BRIEF — From the entries, return every line where the string "will" shows up.

Data extracted from a collection:

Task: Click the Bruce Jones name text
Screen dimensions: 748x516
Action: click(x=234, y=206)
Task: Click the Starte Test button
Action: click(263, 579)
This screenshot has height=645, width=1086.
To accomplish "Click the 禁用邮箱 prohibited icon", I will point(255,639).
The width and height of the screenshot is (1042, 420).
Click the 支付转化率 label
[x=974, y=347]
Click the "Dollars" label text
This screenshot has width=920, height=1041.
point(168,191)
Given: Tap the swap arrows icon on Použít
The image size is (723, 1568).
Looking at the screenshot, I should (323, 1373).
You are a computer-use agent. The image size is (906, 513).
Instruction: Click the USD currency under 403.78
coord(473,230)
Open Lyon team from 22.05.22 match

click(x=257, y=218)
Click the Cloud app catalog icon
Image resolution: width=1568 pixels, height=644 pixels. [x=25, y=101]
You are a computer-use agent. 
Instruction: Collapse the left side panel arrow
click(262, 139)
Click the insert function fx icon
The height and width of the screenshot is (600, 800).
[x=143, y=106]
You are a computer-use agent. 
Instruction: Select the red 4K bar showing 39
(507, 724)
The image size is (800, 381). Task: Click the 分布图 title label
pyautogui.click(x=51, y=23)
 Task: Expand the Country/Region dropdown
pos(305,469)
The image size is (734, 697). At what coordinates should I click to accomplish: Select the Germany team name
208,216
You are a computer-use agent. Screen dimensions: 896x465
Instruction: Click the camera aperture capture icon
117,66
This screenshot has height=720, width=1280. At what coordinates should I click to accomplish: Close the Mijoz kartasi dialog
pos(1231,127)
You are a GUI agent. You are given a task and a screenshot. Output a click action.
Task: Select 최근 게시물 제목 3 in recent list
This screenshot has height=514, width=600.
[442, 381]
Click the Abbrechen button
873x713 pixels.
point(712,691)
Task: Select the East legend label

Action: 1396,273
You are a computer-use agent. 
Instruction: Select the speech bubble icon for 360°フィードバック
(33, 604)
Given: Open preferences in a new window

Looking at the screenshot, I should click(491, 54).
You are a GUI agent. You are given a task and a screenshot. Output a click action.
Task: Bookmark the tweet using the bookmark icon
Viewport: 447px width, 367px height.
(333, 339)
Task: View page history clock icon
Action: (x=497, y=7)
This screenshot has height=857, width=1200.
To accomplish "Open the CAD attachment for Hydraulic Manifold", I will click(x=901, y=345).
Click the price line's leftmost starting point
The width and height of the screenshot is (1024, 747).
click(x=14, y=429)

ANSWER —
To accomplish "Click the 禁用邮箱 prohibited icon", I will point(255,639).
To accomplish "Open the CAD attachment for Hydraulic Manifold", I will click(x=901, y=345).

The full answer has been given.